The above summary is not intended to describe each disclosed embodiment or every implementation of the present invention. The description that follows more particularly exemplifies illustrative embodiments. In several places throughout the application, guidance is provided through lists of examples, which examples can be used in various combinations. In each instance, the recited list serves only as a representative group and should not be interpreted as an exclusive list.

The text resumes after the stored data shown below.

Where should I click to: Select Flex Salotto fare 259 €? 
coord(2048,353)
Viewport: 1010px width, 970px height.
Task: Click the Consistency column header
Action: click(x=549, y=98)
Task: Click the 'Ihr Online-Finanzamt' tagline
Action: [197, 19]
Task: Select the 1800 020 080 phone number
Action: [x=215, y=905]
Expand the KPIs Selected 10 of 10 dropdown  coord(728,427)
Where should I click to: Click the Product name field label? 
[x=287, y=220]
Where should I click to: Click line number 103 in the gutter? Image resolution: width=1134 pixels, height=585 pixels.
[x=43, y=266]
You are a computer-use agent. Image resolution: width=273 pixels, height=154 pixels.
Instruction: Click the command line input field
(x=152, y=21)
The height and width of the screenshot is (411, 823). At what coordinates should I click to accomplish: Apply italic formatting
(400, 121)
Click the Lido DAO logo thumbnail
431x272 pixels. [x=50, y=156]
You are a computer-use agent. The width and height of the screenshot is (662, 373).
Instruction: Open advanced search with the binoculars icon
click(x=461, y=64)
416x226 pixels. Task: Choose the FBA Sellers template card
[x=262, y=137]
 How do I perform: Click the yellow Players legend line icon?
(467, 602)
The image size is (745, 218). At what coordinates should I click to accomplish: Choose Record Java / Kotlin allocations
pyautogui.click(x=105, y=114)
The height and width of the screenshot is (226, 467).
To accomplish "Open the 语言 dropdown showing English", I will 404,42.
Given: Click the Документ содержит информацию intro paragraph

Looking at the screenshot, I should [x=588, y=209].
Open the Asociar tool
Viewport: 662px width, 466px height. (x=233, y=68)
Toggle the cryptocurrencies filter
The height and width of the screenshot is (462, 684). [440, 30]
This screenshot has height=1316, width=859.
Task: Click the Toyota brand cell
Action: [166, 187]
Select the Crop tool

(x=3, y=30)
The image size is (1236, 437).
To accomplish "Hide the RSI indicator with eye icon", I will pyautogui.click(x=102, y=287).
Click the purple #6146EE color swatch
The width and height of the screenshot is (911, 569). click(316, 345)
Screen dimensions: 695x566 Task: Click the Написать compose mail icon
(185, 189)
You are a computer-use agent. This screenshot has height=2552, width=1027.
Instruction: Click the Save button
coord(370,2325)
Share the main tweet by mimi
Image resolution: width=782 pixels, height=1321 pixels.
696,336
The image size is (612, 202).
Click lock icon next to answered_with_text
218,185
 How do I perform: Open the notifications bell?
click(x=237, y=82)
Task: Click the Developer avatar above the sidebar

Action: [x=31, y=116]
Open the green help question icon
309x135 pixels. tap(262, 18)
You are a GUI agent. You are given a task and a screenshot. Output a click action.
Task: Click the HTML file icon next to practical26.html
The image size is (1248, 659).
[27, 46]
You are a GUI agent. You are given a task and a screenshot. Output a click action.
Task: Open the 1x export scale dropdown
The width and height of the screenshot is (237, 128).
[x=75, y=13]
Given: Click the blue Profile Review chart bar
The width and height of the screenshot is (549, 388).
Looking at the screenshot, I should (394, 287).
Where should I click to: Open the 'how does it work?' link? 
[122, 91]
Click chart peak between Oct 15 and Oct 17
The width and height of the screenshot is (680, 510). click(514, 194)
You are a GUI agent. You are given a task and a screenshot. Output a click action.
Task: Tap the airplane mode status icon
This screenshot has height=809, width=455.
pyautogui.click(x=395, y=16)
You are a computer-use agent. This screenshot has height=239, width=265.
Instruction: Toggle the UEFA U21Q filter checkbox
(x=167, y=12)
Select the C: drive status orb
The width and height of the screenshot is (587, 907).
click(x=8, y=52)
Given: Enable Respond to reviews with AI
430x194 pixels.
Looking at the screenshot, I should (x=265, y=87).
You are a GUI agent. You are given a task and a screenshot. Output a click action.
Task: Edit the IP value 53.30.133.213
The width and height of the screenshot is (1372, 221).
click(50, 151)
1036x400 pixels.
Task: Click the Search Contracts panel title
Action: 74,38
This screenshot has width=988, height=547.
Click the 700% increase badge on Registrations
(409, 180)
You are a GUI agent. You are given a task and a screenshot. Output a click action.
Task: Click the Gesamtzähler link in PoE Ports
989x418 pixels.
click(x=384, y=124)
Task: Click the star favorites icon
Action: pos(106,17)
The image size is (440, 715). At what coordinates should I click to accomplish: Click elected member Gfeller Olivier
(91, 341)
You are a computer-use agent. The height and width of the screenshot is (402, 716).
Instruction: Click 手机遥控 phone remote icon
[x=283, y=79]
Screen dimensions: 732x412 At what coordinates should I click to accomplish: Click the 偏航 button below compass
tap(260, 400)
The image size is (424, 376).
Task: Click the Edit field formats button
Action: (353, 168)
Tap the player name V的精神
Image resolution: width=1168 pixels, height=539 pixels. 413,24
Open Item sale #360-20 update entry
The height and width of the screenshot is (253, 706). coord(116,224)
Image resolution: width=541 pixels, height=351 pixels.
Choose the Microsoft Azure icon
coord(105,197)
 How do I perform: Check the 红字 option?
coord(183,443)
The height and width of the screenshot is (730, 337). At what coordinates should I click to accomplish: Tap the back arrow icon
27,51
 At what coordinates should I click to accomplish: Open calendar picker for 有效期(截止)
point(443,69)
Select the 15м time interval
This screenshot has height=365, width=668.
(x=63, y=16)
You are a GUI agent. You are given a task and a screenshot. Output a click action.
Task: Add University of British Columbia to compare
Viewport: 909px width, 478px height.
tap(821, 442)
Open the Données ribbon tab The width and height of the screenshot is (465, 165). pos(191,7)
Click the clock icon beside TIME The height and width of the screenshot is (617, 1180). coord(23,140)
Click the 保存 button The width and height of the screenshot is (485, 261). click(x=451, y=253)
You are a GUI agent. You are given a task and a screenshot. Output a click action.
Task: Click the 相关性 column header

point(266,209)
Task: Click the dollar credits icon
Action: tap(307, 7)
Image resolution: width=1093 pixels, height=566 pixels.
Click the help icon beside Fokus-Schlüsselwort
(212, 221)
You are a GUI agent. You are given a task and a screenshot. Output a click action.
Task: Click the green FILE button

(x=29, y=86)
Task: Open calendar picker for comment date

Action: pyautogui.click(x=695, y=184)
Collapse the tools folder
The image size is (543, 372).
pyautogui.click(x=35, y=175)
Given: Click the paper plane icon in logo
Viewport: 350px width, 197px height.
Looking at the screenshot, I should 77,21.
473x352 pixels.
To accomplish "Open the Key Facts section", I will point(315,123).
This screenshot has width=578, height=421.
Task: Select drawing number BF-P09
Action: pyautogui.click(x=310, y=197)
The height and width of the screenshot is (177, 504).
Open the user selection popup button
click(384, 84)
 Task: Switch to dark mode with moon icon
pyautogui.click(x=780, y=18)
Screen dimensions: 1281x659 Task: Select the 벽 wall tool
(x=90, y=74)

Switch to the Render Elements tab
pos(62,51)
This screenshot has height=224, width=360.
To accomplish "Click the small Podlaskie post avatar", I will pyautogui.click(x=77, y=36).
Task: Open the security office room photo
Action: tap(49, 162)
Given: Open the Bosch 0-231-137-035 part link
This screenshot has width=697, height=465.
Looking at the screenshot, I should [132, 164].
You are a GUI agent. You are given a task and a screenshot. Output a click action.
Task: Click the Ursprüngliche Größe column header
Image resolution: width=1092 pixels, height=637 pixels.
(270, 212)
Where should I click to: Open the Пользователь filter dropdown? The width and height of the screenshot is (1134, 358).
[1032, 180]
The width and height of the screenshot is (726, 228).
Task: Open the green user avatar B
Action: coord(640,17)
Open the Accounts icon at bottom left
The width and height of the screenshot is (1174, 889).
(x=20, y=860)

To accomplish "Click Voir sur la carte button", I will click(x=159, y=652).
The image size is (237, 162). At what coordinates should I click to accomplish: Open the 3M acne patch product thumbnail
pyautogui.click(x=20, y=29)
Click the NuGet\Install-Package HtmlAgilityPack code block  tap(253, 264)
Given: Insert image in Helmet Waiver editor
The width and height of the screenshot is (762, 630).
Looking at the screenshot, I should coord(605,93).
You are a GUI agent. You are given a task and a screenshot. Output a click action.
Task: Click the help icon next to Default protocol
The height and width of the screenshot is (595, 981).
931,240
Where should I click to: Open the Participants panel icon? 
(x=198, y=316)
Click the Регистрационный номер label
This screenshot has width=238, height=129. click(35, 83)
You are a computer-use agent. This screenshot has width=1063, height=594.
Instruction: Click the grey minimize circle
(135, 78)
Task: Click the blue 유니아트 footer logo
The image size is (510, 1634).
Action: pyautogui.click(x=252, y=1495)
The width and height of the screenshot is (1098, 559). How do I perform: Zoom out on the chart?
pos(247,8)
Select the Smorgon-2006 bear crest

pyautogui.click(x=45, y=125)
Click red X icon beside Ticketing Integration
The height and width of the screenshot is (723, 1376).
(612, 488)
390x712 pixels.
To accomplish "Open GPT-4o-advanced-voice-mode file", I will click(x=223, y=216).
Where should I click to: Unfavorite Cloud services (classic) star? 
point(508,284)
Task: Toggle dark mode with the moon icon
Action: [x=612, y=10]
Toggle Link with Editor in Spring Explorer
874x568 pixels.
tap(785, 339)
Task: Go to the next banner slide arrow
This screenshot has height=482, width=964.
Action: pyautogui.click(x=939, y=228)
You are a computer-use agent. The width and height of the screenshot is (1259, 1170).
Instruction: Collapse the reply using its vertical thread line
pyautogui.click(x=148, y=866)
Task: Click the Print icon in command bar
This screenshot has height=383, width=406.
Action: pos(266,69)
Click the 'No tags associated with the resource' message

BRIEF DESCRIPTION OF THE FIGURES

FIG. 1. Portal venous flow (mL/min) recordings over 30-minute jejunal infusion of NaHS in four groups: Standard-chow-fed rats (Standard), High-fat diet (HFD), High-fat diet combined with bismuth subsalicylate (HFD+Bismuth), and standard chow combined with bismuth subsalicylate (STD+Bis). Initial baseline flow measurements recorded and averaged (shown as Time 0) for each group. All measurements recorded as average raw flow rates±SEM. **statistically significant difference between HFD group and three other groups with arrow indicating the first time interval where a statistically significant difference is noted.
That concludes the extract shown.